Wetlands are valuable to humans due to their notable ecosystem functions and services, such as protecting biodiversity, adjusting hydrology and climate, and providing important habitats, products, and tourism resources [1,2]. Intensive human activities and climate change worldwide, however, have led to extensive wetland loss [3,4,5]. Such losses also have caused pronounced ecological consequences including floods [6], biodiversity loss [7], coastal damage [8], water quality degradation [9], and carbon sequestration decline [10,11]. Therefore, human efforts should respond to these wetland losses and associated negative consequences.
Wetland restoration projects are an important approach to achieving wetland ecosystem conservation and sustainable management [12]. To perform effective wetland restoration, the first necessary step is to identify the potential areas. In past decades, multiple methods and indicators were used to do such work [13]. For example, O’Neill et al. [14] employed a wetness index to develop a conceptual model for identifying restoration sites for riparian wetlands within the Upper Arkansas River basin in Colorado, United States. Huang et al. [15] attempted to select sites for converting cropland to wetland in China’s Sanjiang Plain through the use of indexes for wetness and cropland productivity. Potential restoration areas of freshwater wetlands in the Yellow River Delta in China were identified by assessing habitat suitability [16]. All these studies highlighted the importance of hydrology and terrain conditions for restoring wetlands. However, many other important indicators have not yet been adequately considered in designing a site selection system for wetland restoration. For example, the duration of farming, which relates to the availability of the soil seed bank, is an important indicator of natural wetland restoration [17,18]. Human disturbances and conservation using protected areas should be considered in planning restoration priorities. For example, agricultural activities in the core and experimental zones of nature reserves should be prohibited. Therefore, there is a need to improve the indicator system for scientific decision support to achieve effective wetland restoration.
Previous studies also indicated that remote sensing (RS) and geographic information systems (GIS) were important data sources and tools in supporting spatial decisions for wetland restoration [19,20]. RS can characterize the current situation of the land surface, and also provide historical data contributing to the assessment of restoration suitability [21]. With GIS software, much spatial analysis can be performed, such as overlay and buffer analyses.

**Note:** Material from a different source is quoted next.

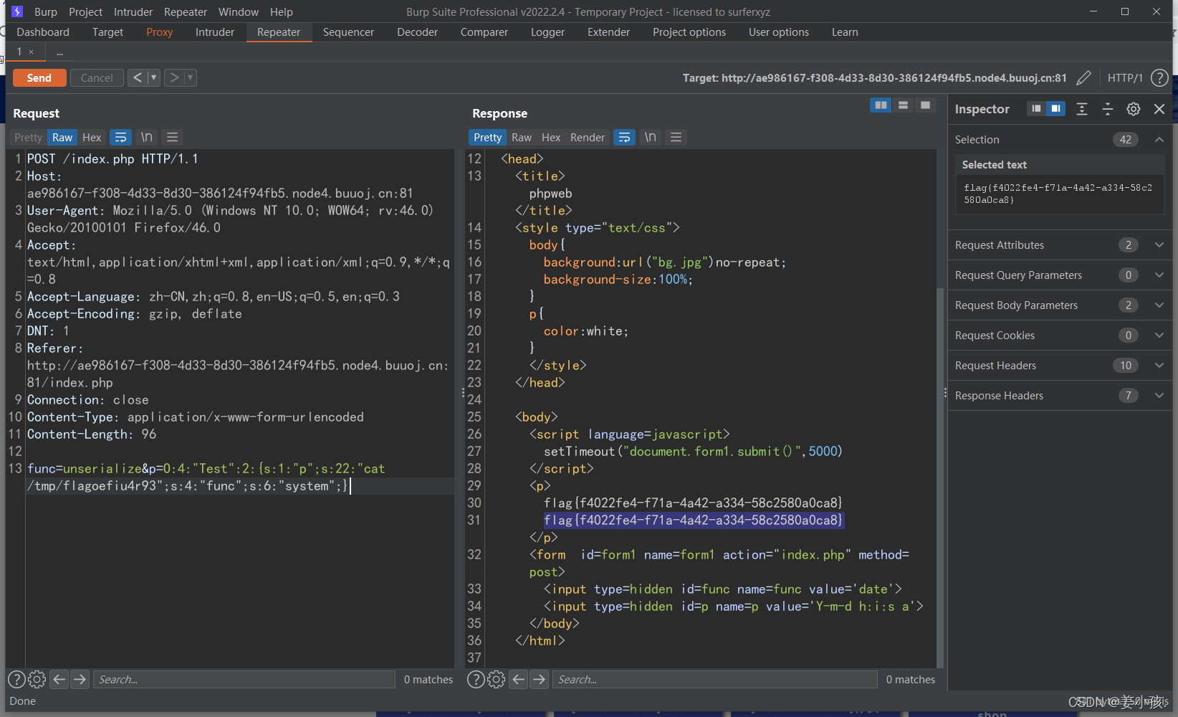Toggle word wrap icon in Response panel
This screenshot has height=717, width=1178.
pos(625,137)
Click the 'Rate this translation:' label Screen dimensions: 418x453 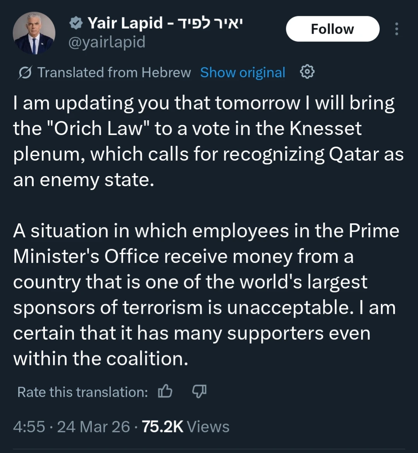tap(83, 392)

Therefore, by selecting suitable indicators and designing scientific criteria based on both RS and GIS technologies, identifying potential areas for wetland restoration is feasible.

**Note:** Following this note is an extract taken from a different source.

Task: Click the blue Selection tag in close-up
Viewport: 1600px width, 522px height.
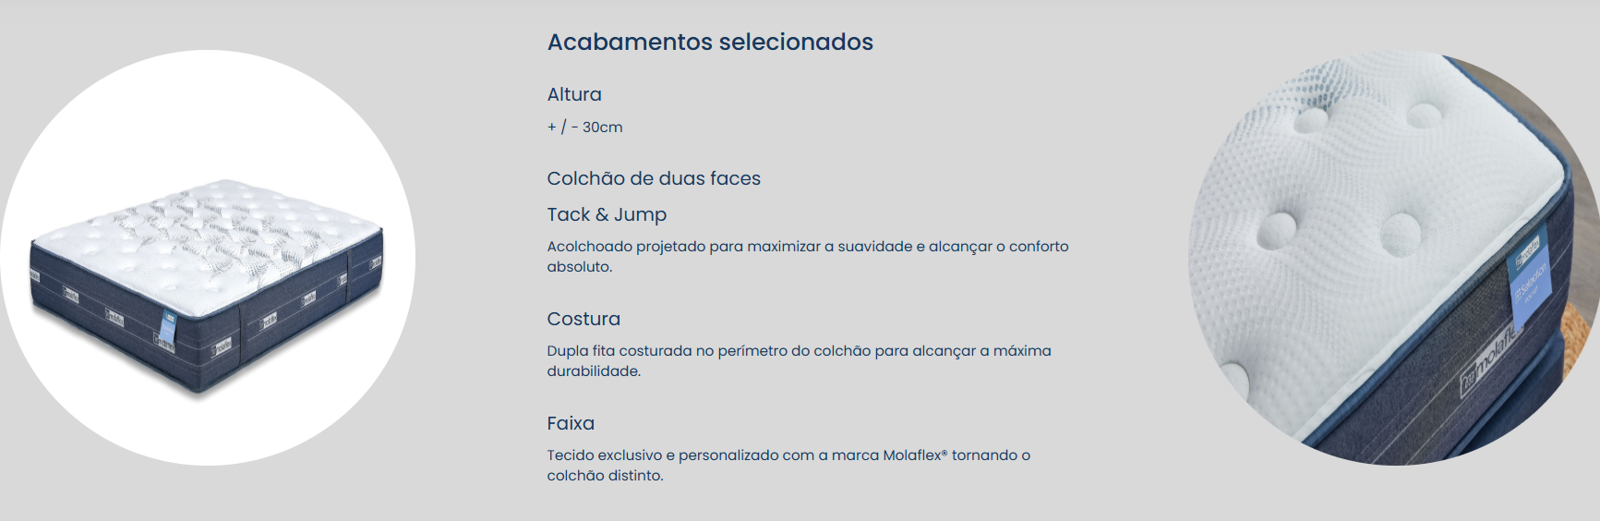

China developed a national wetland conservation action plan in 2000, which made a set of ambitious goals, including the intention to restore an area of 1.4 × 109 ha [22]. As reported by Mao et al. [21], there were only 1369 km2 of natural wetlands that were restored from cropland over the period from 1990–2010, accounting for 8.7% of the natural wetland loss due to crop cultivation. Northeast China should perform more natural wetland restoration projects, because the proportional area of natural wetlands restored from cropland was much smaller than its contribution to the agricultural encroachment of natural wetlands in the whole of China [21].

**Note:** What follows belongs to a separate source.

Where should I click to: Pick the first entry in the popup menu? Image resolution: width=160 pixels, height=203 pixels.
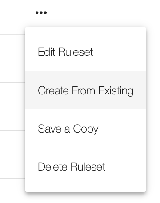[x=85, y=52]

The West Songnen Plain (WSNP), located in central Northeast China, is an important geographic region because of its role in protecting biodiversity, providing critical habitat for migrating waterfowls, and regulating regional climate [23]. However, WSNP was also identified as a hotspot area of wetland loss in several studies [24]. Wang et al. [25] revealed that WSNP experienced considerable shrinkage and fragmentation of wetlands from the 1950s to 2008, which can be mostly attributed to agricultural encroachment and a drier climate. In the recent decades, another study [21] also documented that the extensive loss of wetlands over the WSNP was largely related to cropland expansion during 1990–2010. The areal decline in wetlands has caused obvious ecological consequences, such as loss of the habitat of the red-crowned crane and the white crane, and decreased capacity in abating floods. Although the importance of wetlands in the WSNP have been recognized by China’s central and local governments, and wetland restoration projects have been performed in some plots since the 1990s [21], policies for grain production and ecological security are still conflicting factors. In response to these ecological issues, and in the pursuit of a balance between food demand and ecological conservation, we should know how many wetlands there are, and which ones can be restored from croplands in the WSNP. But such information is limited. A spatially explicit map for potential area and priority of wetland restoration for the WSNP is unavailable; this is urgently needed for regional sustainable ecosystem management.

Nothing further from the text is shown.